A third appointee doesn’t believe people are really having trouble affording food–presumably they’re using food banks because, hey, it’s free food–and compared taking the knee to giving a Nazi salute.

The big appointment, though, is to the chancellor’s job, since the last one resigned and is a front runner in the race to replace Johnson. The chancellor’s the guy who counts the money and makes financial policy. Or tries to, anyway. The new one is Nadhim Zahawi, and reports leaked out that civil servants sent out warnings about his finances. That’s not the same as saying he’s guilty of anything, only that disturbing allegations are buzzing around his head like flies around cowpies.

Wise politicians might want to be careful where they set their foot, although a wise politician is not what we’re dealing with.

An unnamed Conservative grandee accused Johnson of making unsuitable appointments so that he could leave a mess behind for his successor, but it’s also possible that no one suitable will take his phone calls. Or that he doesn’t know a bad appointment from a convenient one.

 

What didn’t happen

Under the current law, the prime minister can call an election at any time, and at one point Johnson hinted that he might just do that. Since his party has a huge whackin’ majority and polls indicate that right now it’s scraping caked-on crud off the linoleum, his party will be against this. As one article says, it would be “constitutionally very unusual.” And the queen could, if her advisers advised, refuse the request on the grounds that the existing parliament is viable.

From what I’ve read, that would be done via back channels, not in public. A message would go to Number 10 saying, basically, “Do not embarrass the queen by requesting this.” Only they’d capitalize queen.

 

So why’s he still the prime minister?

The best I can do by way of an answer is to say, Because that’s the way it works. Prime ministers aren’t elected directly. They’re (usually) the leader of the majority party, if there is one, or of the biggest, baddest party in the case of a coalition government. So if they step down, guess who gets to choose a new one.

You got it: the biggest, baddest party in the House of Commons. Which does it by following its own party rules instead of rules drawn up by anything as finicky as the government. So the process can take time, depending on the rules. 

Of course, since the rules are the party’s, the party can also change them at will–at least if its rules allow it to. If it wants to choose the next prime minister by seeing who can throw a rock farthest, I can’t see what would stop it.

Prime ministers can always resign effective immediately, in which case their party texts a temp agency and says, “Send us someone of prime ministerial quality, please. Must make public appearances and know how to wear a suit convincingly.” And then that person will run a caretaker government.  

But that’s not what’s happened.
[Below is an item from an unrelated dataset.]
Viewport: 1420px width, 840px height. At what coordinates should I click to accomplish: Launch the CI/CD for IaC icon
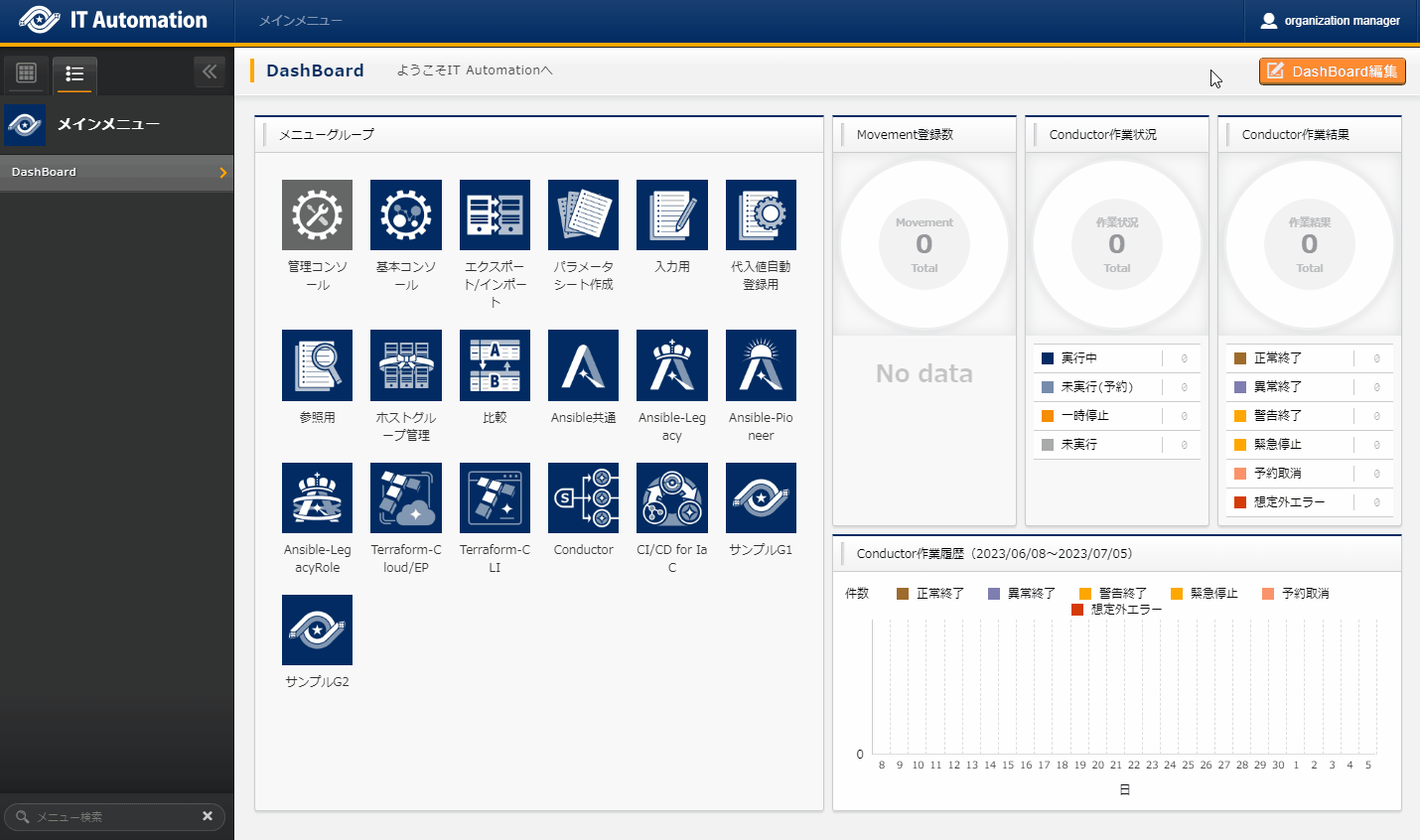point(671,497)
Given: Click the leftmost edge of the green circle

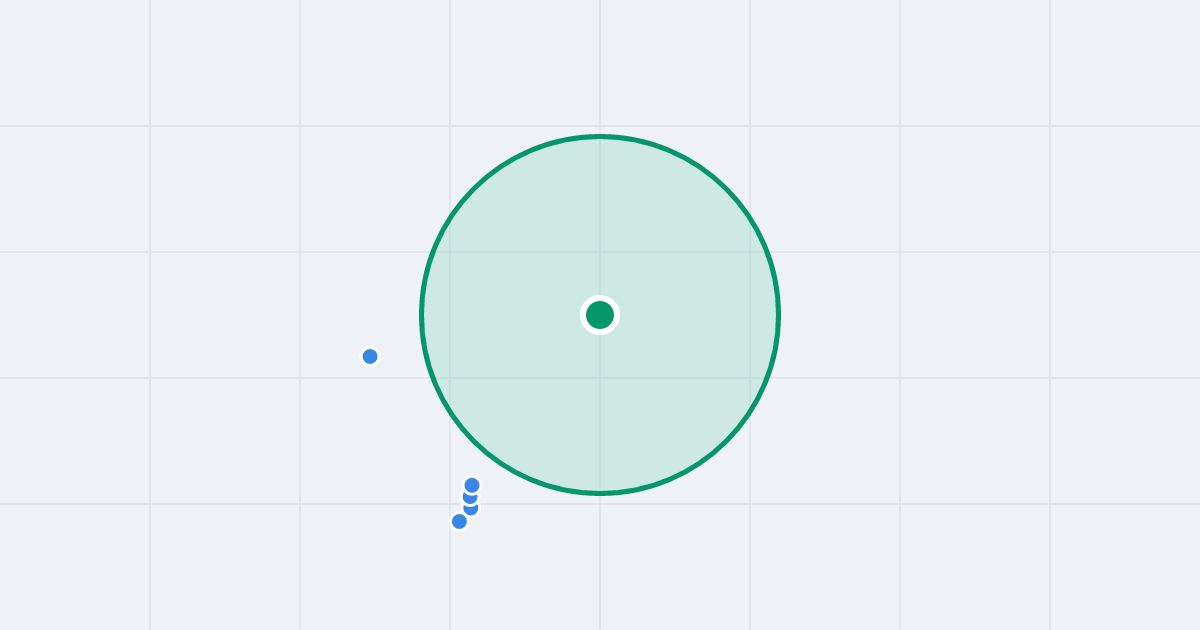Looking at the screenshot, I should [422, 315].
When Johnson finally bowed to something approaching reality and agreed to resign, he proposed hanging on until October, when the Conservatives hold their convention. 

To which the party said, “Not a chance,” but it didn’t roll him in that rug, so the date when he’s fully replaced depends on how quickly it can organize its replacement procedures: First the people who wanted to replace Johnson had to get support from at least 20 of their fellow Conservative MPs (that knocked a few out of the race), then those same MPs have (or had–I’m writing this a bit in advance of the fact, so I’m not sure if it’s happened yet) to vote until they’ve narrowed the list to two.  Then the party’s members vote. 

They’re rushing it as fast as they can and he should be gone by September 5. What happens after that is anyone’s guess. They might roll him in the wallpaper * and head for the river.

 

  • Yeah, that was another scandal. It’s breathtakingly ugly, it was very expensive (but then so was the rest of the furniture), and Johnson got caught arranging for a Conservative donor to pay for it. The next prime minister will either be haunted by it or bringing in a team of people with acetylene torches to get rid of it.